The problem - Pick out every row below that contains the word "height", and copy each of those lines in full.

Supplied data -
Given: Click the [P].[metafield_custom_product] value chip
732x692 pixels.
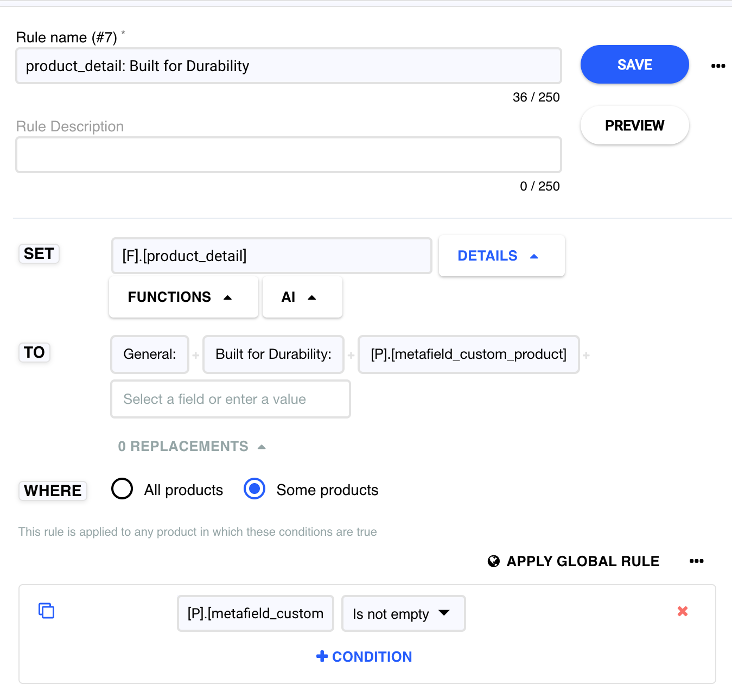Looking at the screenshot, I should [x=468, y=355].
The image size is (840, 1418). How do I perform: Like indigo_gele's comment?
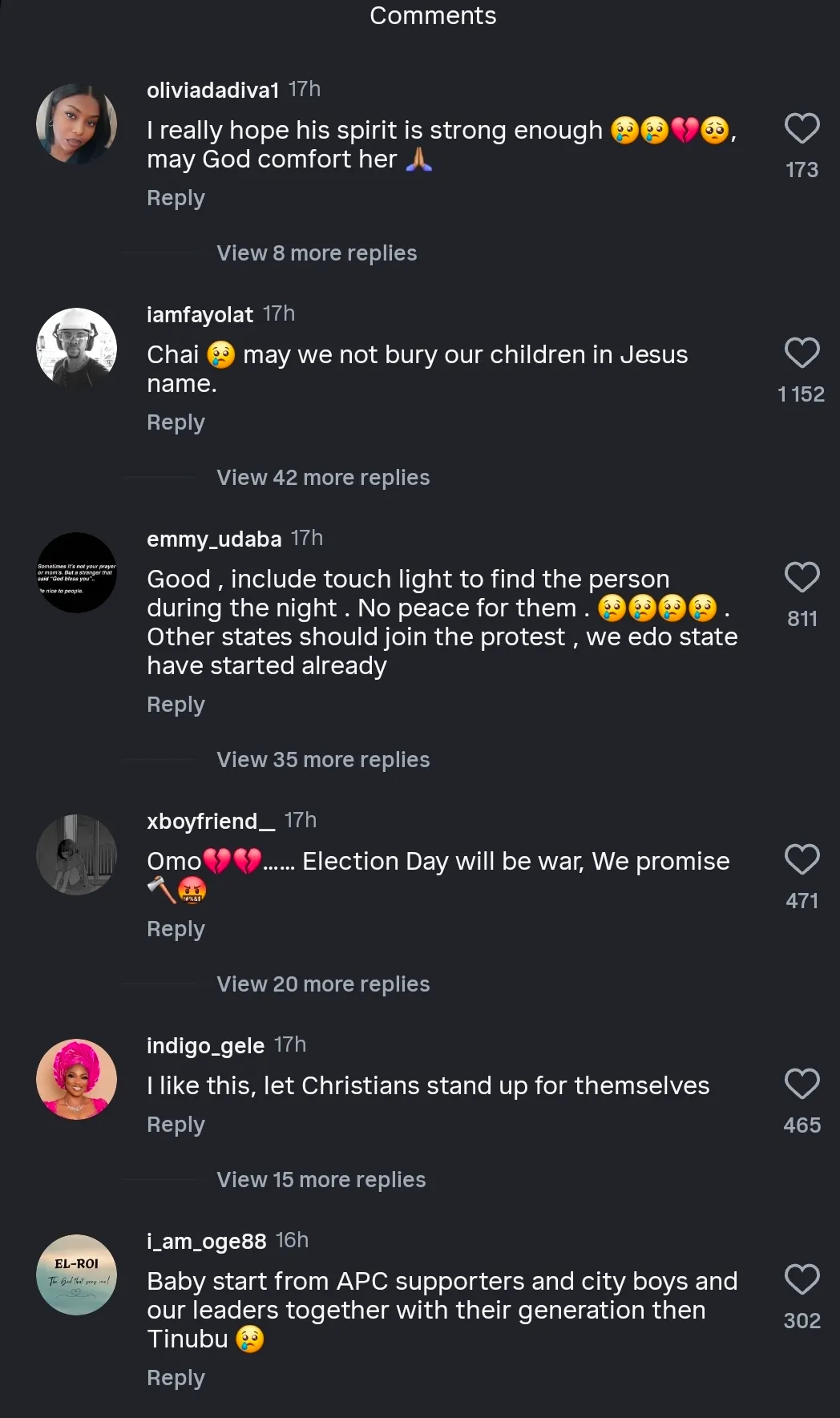click(802, 1085)
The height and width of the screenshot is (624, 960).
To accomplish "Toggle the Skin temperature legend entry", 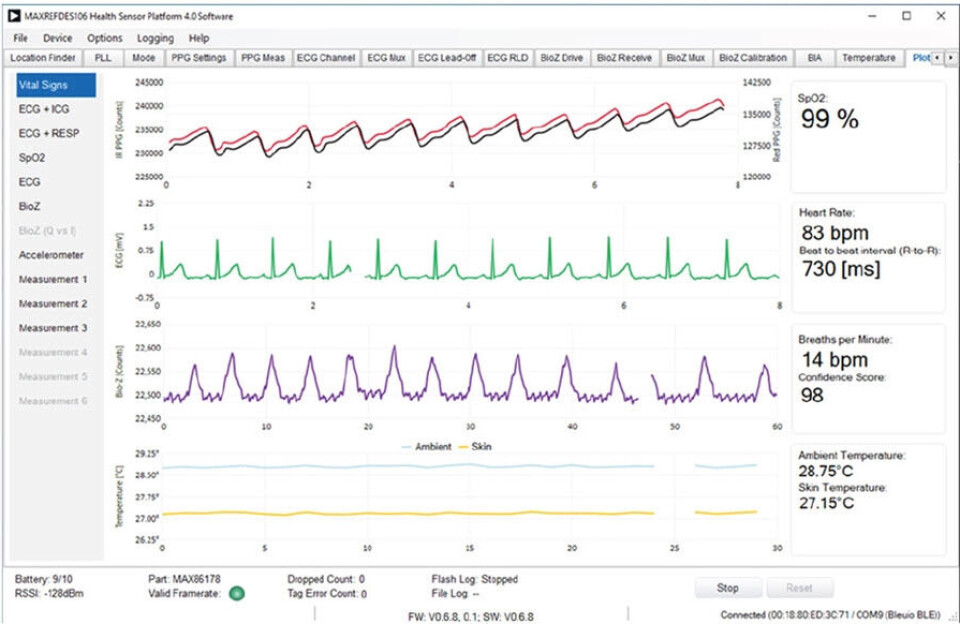I will pos(480,446).
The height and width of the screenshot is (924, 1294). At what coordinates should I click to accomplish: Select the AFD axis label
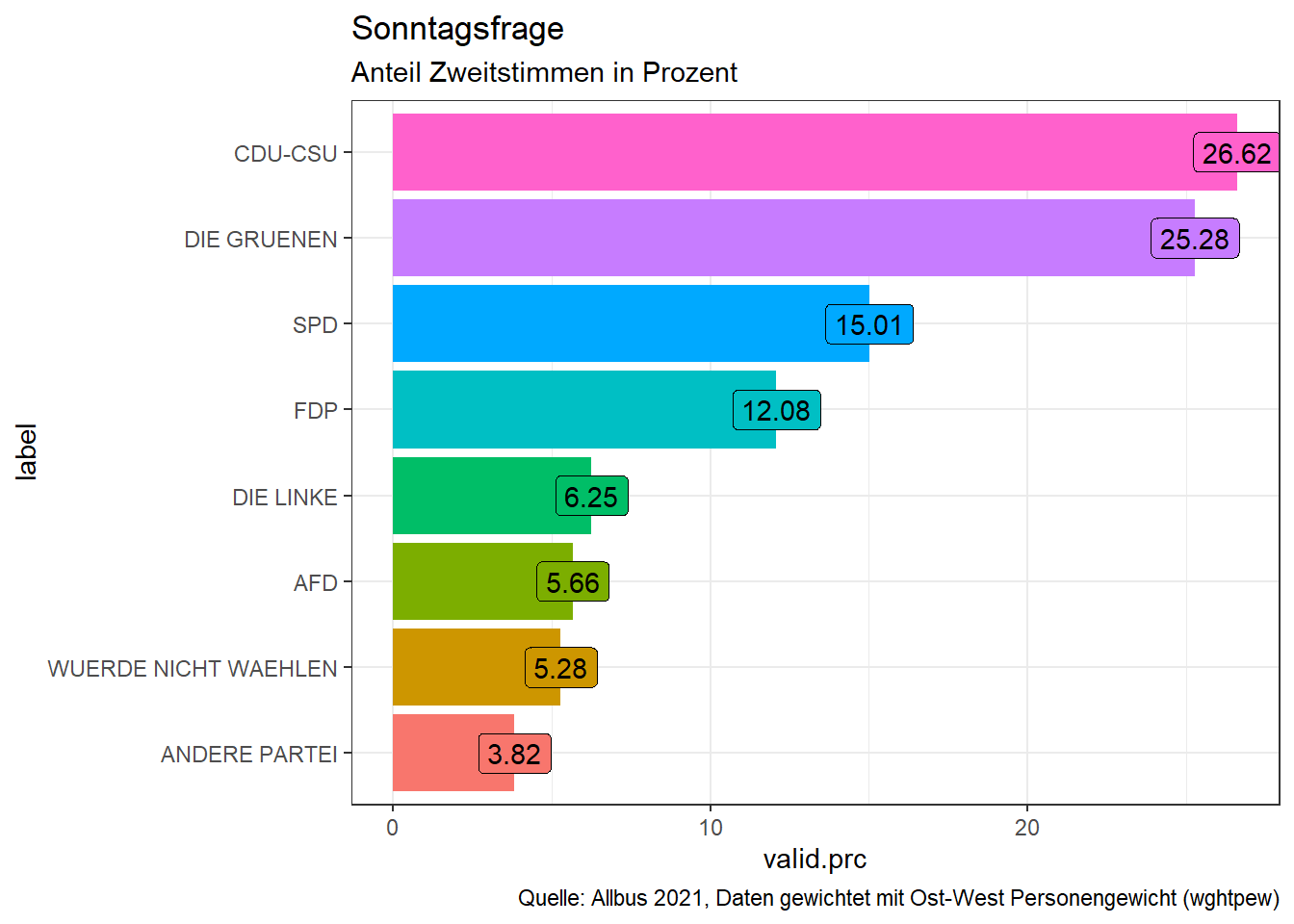316,583
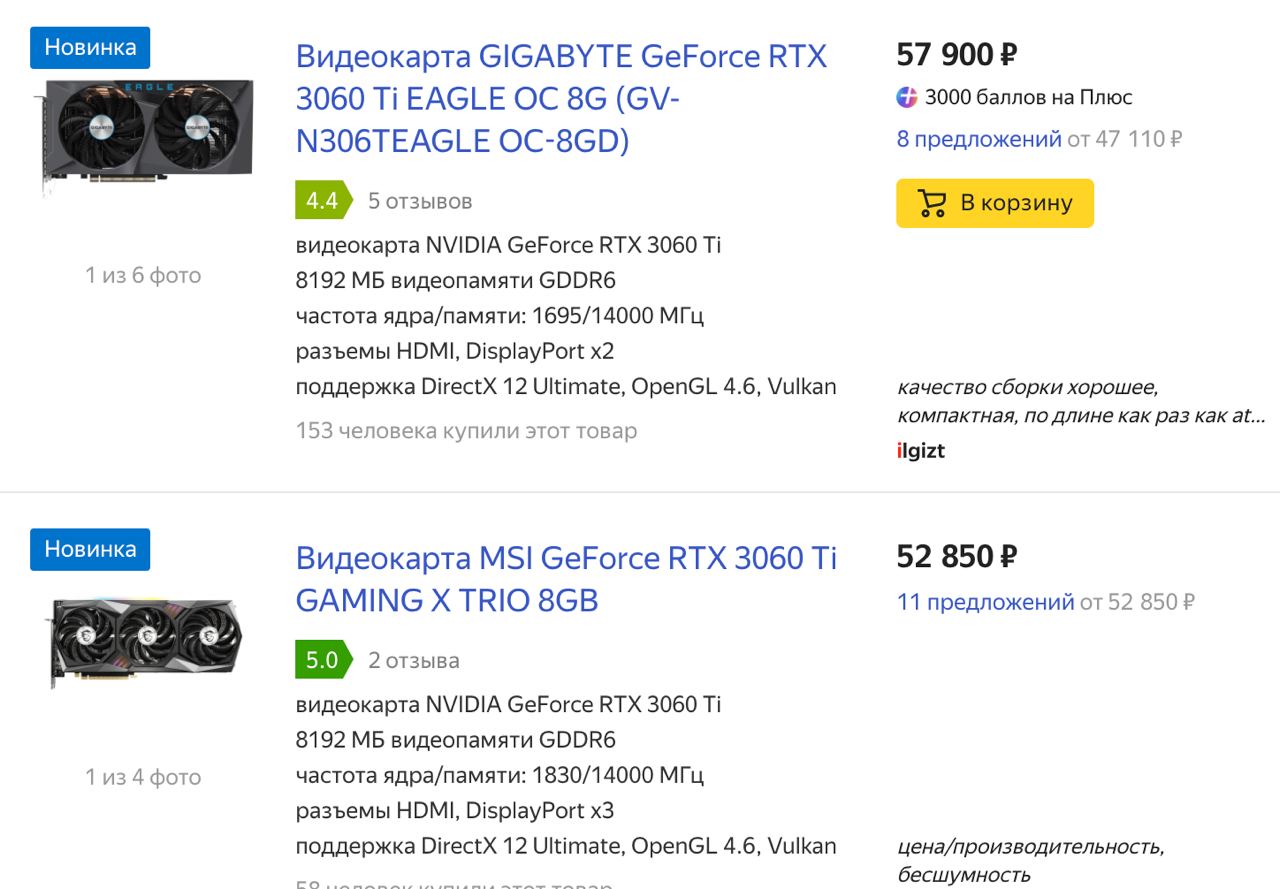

Final answer -
The height and width of the screenshot is (624, 960).
The height and width of the screenshot is (924, 1294). At what coordinates should I click to accomplish: Select the AFD axis label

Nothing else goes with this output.